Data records

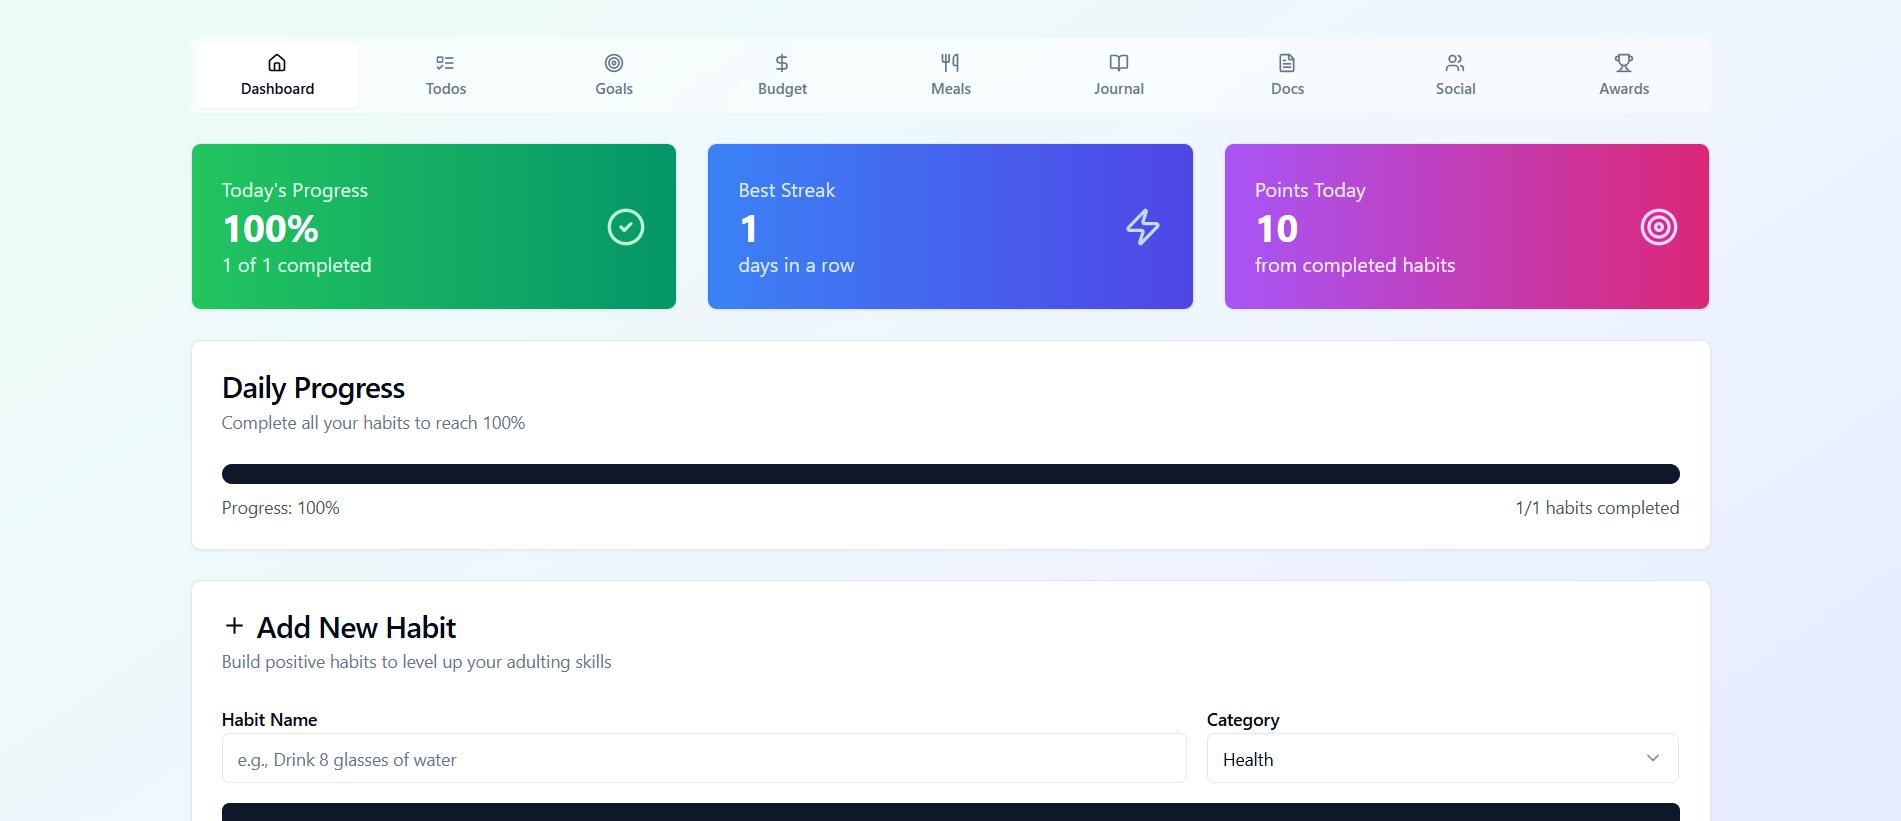
Task: Click the Daily Progress bar
Action: [x=950, y=474]
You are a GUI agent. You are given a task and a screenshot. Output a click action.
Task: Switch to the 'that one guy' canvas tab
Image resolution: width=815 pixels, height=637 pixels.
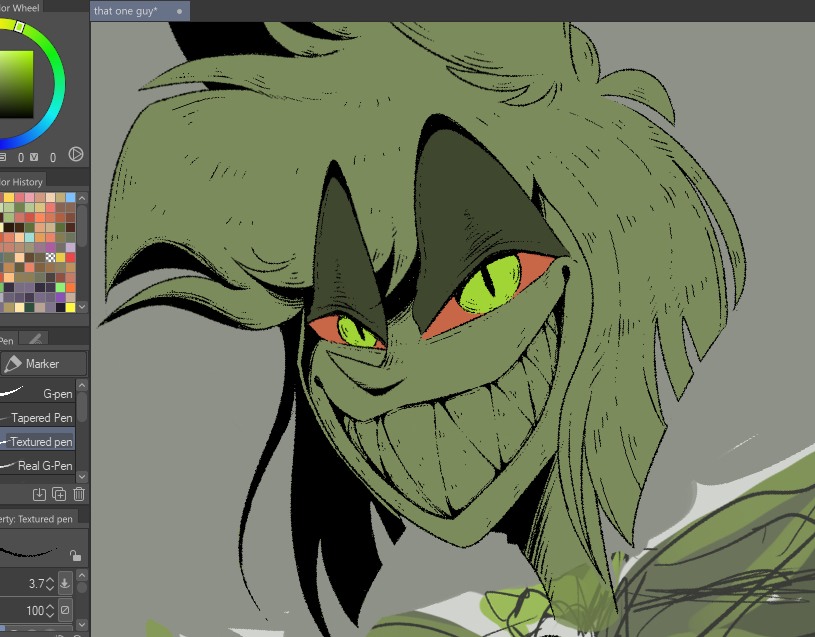pyautogui.click(x=125, y=11)
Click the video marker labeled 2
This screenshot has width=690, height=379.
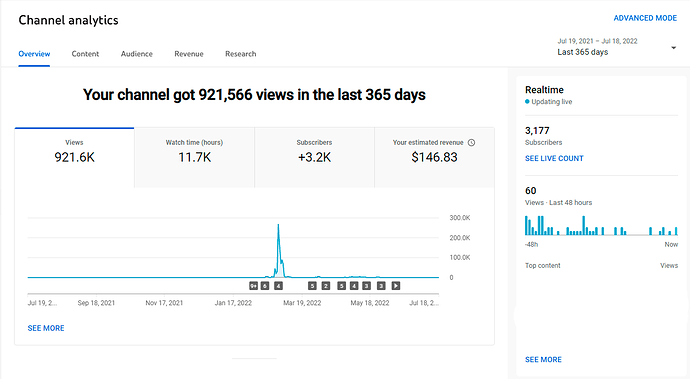click(326, 286)
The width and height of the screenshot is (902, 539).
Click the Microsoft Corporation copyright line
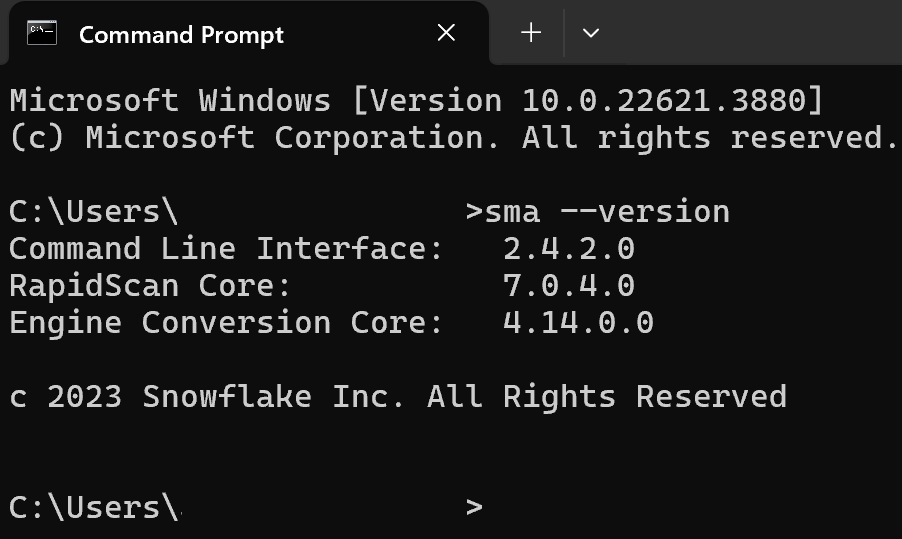(453, 137)
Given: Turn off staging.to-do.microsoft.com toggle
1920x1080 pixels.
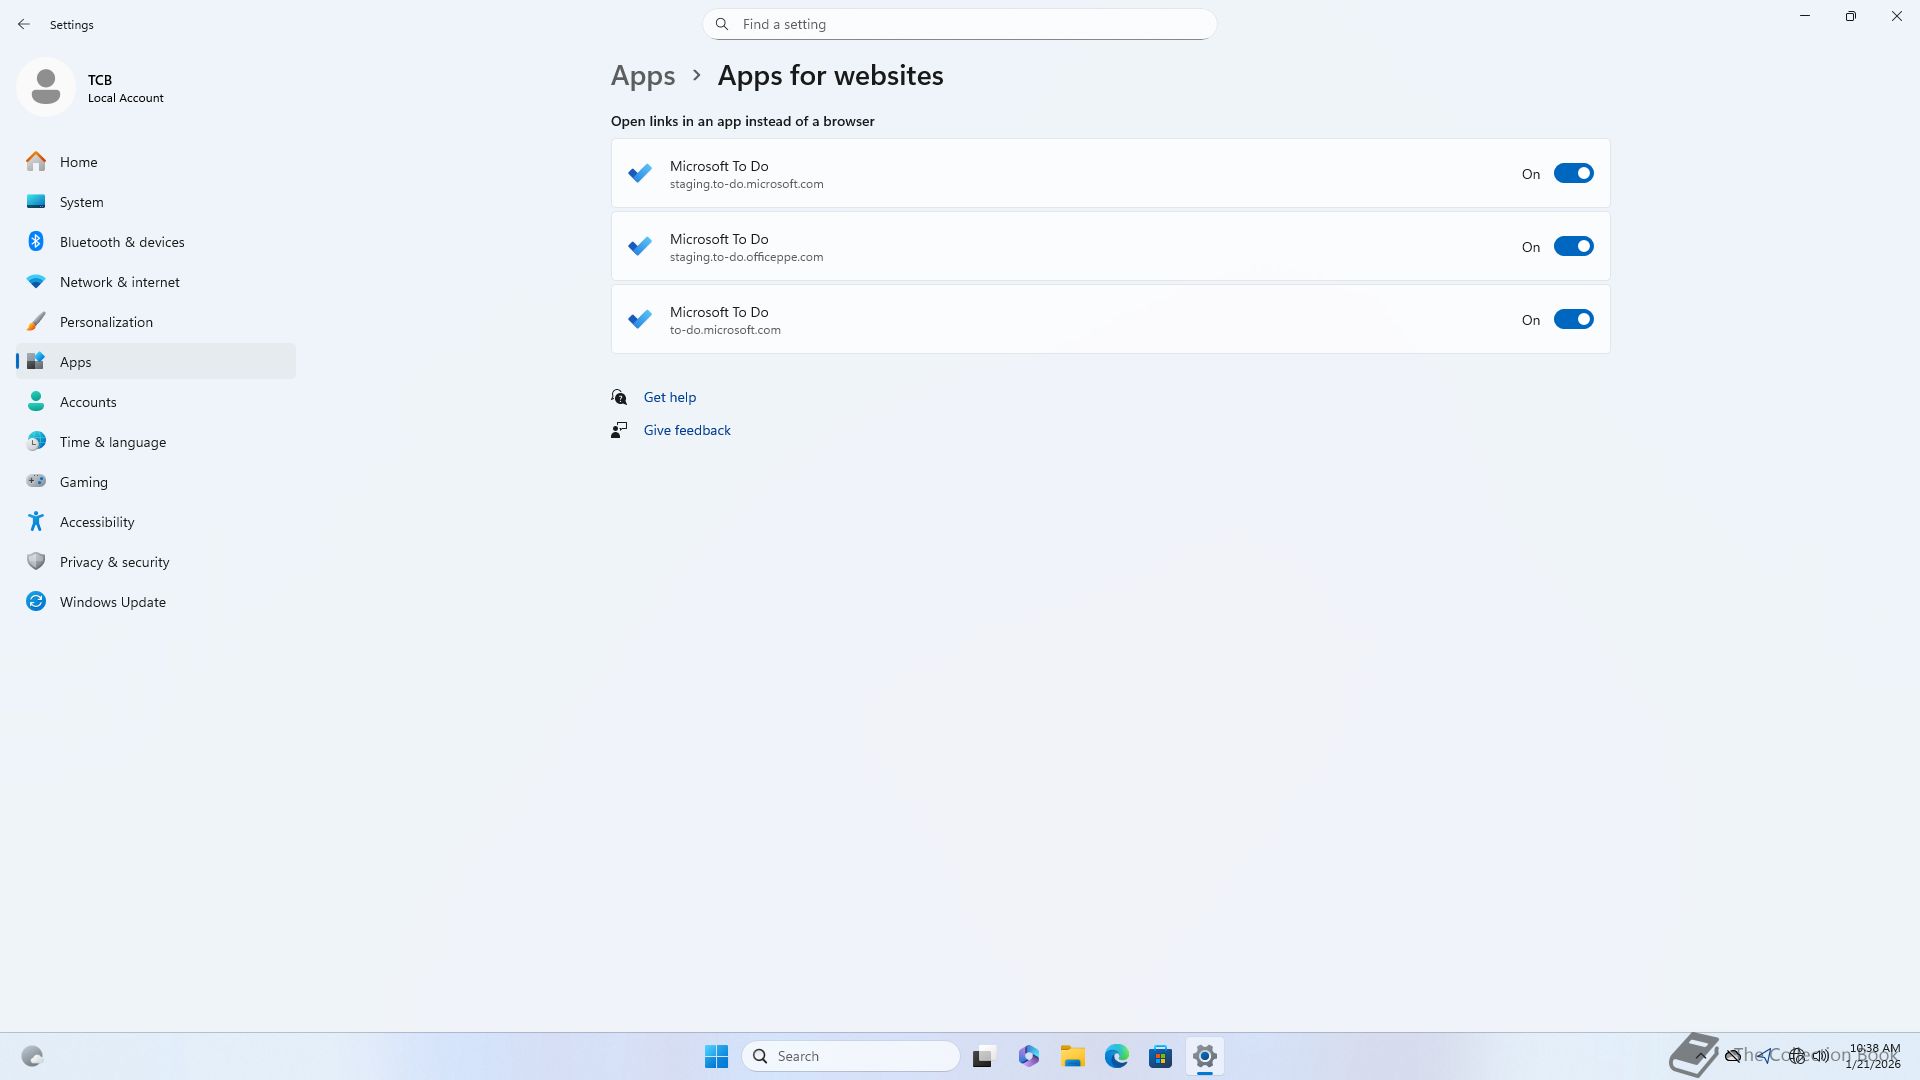Looking at the screenshot, I should click(x=1572, y=174).
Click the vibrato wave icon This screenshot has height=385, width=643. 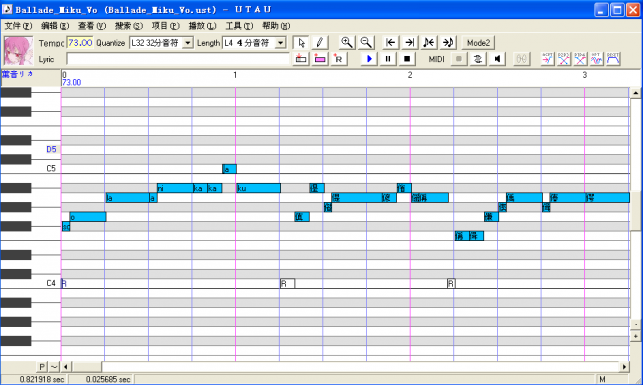597,59
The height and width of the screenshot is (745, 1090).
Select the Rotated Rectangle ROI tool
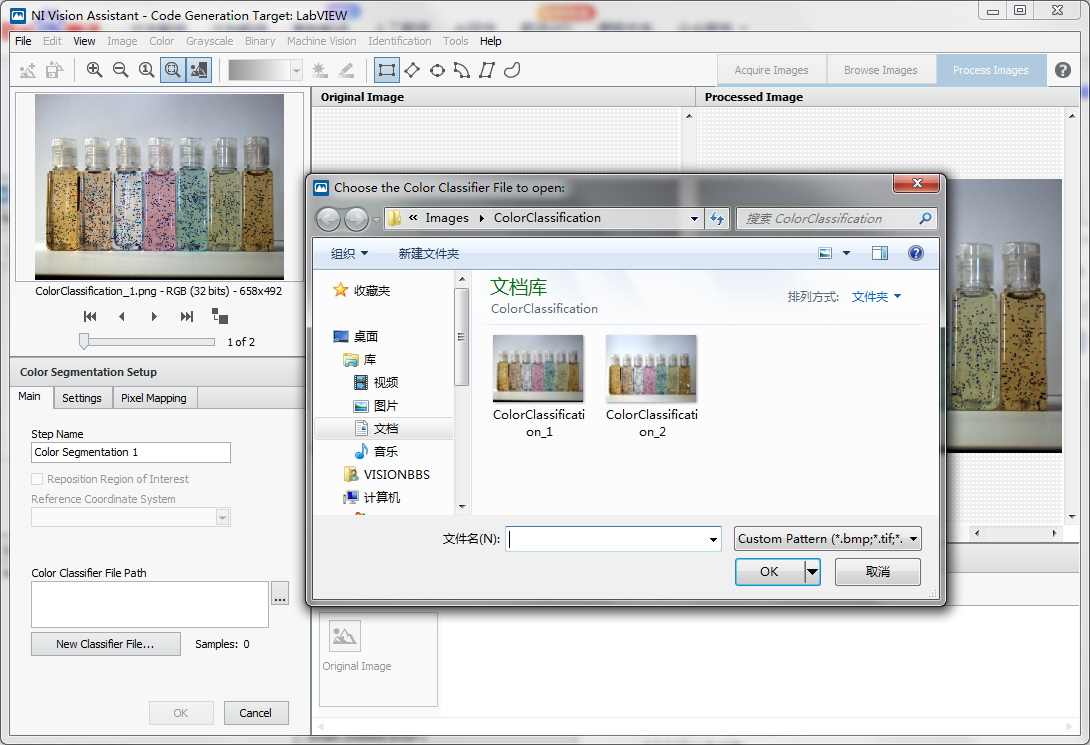[411, 70]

What to produce
Rewrite the items from the line containing "You are a GUI" down through the line containing "Looking at the", replacing "canvas tab" with "browser tab" and keeping everything else unchanged. Leave the pictures out of your answer.

The result
You are a GUI agent. You are given a task and a screenshot. Output a click action.
Task: Switch to the 'that one guy' browser tab
Image resolution: width=815 pixels, height=637 pixels.
pyautogui.click(x=125, y=11)
Click the video marker labeled 2
This screenshot has width=690, height=379.
click(326, 286)
The width and height of the screenshot is (902, 539).
Click the Microsoft Corporation copyright line
(453, 137)
Given: Turn off staging.to-do.microsoft.com toggle
1920x1080 pixels.
Looking at the screenshot, I should click(x=1572, y=174).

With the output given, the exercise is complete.